Dataset entries:
----
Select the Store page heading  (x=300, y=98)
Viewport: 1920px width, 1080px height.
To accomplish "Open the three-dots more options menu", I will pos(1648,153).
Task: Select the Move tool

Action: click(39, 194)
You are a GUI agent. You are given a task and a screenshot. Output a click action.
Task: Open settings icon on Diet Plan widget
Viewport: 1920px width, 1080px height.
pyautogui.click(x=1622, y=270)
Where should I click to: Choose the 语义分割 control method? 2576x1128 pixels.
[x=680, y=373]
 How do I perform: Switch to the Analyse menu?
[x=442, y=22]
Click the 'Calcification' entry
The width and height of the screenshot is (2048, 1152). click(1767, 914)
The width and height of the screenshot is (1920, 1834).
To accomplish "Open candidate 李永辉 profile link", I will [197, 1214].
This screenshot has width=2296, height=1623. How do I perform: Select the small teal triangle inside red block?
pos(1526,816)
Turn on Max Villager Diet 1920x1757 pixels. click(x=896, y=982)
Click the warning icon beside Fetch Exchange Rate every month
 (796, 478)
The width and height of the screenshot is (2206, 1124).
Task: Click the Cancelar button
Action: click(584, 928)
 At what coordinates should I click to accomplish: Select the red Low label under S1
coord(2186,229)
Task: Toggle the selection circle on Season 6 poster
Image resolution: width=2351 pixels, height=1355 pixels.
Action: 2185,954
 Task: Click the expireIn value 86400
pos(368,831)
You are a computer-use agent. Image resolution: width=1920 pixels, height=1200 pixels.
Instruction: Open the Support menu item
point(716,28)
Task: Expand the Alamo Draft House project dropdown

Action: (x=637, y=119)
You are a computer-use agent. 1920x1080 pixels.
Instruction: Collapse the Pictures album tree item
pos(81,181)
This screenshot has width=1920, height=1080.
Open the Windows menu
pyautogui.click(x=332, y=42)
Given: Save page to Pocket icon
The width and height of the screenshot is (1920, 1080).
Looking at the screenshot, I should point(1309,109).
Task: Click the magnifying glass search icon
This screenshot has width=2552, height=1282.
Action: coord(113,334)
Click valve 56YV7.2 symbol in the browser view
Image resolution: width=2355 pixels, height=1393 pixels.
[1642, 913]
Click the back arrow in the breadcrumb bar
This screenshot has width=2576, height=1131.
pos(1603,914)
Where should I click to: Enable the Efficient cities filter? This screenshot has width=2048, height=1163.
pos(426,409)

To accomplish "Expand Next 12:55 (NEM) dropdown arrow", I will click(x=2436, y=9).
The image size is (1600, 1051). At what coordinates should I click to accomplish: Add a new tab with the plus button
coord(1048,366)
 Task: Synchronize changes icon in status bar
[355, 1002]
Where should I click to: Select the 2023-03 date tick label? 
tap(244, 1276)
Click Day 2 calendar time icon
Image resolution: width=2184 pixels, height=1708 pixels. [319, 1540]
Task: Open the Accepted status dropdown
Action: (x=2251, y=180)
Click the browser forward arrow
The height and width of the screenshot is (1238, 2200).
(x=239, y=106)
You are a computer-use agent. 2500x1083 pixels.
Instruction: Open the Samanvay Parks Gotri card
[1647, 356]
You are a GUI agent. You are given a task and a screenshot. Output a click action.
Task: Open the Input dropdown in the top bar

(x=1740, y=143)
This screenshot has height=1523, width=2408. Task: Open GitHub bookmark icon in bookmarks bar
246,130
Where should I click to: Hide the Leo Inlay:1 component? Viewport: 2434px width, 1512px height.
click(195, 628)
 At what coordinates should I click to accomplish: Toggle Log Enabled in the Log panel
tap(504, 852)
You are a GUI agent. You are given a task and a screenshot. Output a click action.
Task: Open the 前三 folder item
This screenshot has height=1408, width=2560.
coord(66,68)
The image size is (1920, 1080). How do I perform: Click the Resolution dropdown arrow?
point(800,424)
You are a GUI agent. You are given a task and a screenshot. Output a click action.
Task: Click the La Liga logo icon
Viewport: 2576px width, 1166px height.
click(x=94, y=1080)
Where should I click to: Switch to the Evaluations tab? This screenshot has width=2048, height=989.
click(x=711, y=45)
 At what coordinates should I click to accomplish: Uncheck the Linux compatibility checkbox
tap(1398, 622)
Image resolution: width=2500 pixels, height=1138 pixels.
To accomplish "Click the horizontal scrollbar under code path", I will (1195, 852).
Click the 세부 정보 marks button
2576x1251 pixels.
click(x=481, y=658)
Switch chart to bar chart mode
----
_WHAT IS NEEDED_
I would like the records restated exactly, with every line intact.

_FINISHED EXERCISE_
Select the Store page heading  (x=300, y=98)
Viewport: 1920px width, 1080px height.
To accomplish "Open the three-dots more options menu", I will pos(1648,153).
Task: Select the Move tool

Action: click(39, 194)
You are a GUI agent. You are given a task and a screenshot. Output a click action.
Task: Open settings icon on Diet Plan widget
Viewport: 1920px width, 1080px height.
pyautogui.click(x=1622, y=270)
Where should I click to: Choose the 语义分割 control method? 2576x1128 pixels.
[x=680, y=373]
 How do I perform: Switch to the Analyse menu?
[x=442, y=22]
Click the 'Calcification' entry
The width and height of the screenshot is (2048, 1152). click(1767, 914)
The width and height of the screenshot is (1920, 1834).
To accomplish "Open candidate 李永辉 profile link", I will [197, 1214].
This screenshot has width=2296, height=1623. How do I perform: Select the small teal triangle inside red block?
pos(1526,816)
Turn on Max Villager Diet 1920x1757 pixels. click(x=896, y=982)
Click the warning icon beside Fetch Exchange Rate every month
 (796, 478)
The width and height of the screenshot is (2206, 1124).
Task: Click the Cancelar button
Action: click(584, 928)
 At what coordinates should I click to accomplish: Select the red Low label under S1
coord(2186,229)
Task: Toggle the selection circle on Season 6 poster
Image resolution: width=2351 pixels, height=1355 pixels.
Action: 2185,954
 Task: Click the expireIn value 86400
pos(368,831)
You are a computer-use agent. Image resolution: width=1920 pixels, height=1200 pixels.
Instruction: Open the Support menu item
point(716,28)
Task: Expand the Alamo Draft House project dropdown

Action: (x=637, y=119)
You are a computer-use agent. 1920x1080 pixels.
Instruction: Collapse the Pictures album tree item
pos(81,181)
This screenshot has width=1920, height=1080.
Open the Windows menu
pyautogui.click(x=332, y=42)
Given: Save page to Pocket icon
The width and height of the screenshot is (1920, 1080).
Looking at the screenshot, I should point(1309,109).
Task: Click the magnifying glass search icon
This screenshot has width=2552, height=1282.
Action: coord(113,334)
Click valve 56YV7.2 symbol in the browser view
Image resolution: width=2355 pixels, height=1393 pixels.
[1642, 913]
Click the back arrow in the breadcrumb bar
This screenshot has width=2576, height=1131.
pos(1603,914)
Where should I click to: Enable the Efficient cities filter? This screenshot has width=2048, height=1163.
pos(426,409)

To accomplish "Expand Next 12:55 (NEM) dropdown arrow", I will click(x=2436, y=9).
The image size is (1600, 1051). At what coordinates should I click to accomplish: Add a new tab with the plus button
coord(1048,366)
 Task: Synchronize changes icon in status bar
[355, 1002]
Where should I click to: Select the 2023-03 date tick label? 
tap(244, 1276)
Click Day 2 calendar time icon
Image resolution: width=2184 pixels, height=1708 pixels. [319, 1540]
Task: Open the Accepted status dropdown
Action: (x=2251, y=180)
Click the browser forward arrow
The height and width of the screenshot is (1238, 2200).
(x=239, y=106)
You are a computer-use agent. 2500x1083 pixels.
Instruction: Open the Samanvay Parks Gotri card
[1647, 356]
You are a GUI agent. You are given a task and a screenshot. Output a click action.
Task: Open the Input dropdown in the top bar

(x=1740, y=143)
This screenshot has height=1523, width=2408. Task: Open GitHub bookmark icon in bookmarks bar
246,130
Where should I click to: Hide the Leo Inlay:1 component? Viewport: 2434px width, 1512px height.
click(195, 628)
 At what coordinates should I click to accomplish: Toggle Log Enabled in the Log panel
tap(504, 852)
You are a GUI agent. You are given a task and a screenshot. Output a click action.
Task: Open the 前三 folder item
This screenshot has height=1408, width=2560.
coord(66,68)
The image size is (1920, 1080). How do I perform: Click the Resolution dropdown arrow?
point(800,424)
You are a GUI agent. You are given a task and a screenshot. Output a click action.
Task: Click the La Liga logo icon
Viewport: 2576px width, 1166px height.
click(x=94, y=1080)
Where should I click to: Switch to the Evaluations tab? This screenshot has width=2048, height=989.
click(x=711, y=45)
 At what coordinates should I click to accomplish: Uncheck the Linux compatibility checkbox
tap(1398, 622)
Image resolution: width=2500 pixels, height=1138 pixels.
To accomplish "Click the horizontal scrollbar under code path", I will (1195, 852).
Click the 세부 정보 marks button
2576x1251 pixels.
click(x=481, y=658)
Switch chart to bar chart mode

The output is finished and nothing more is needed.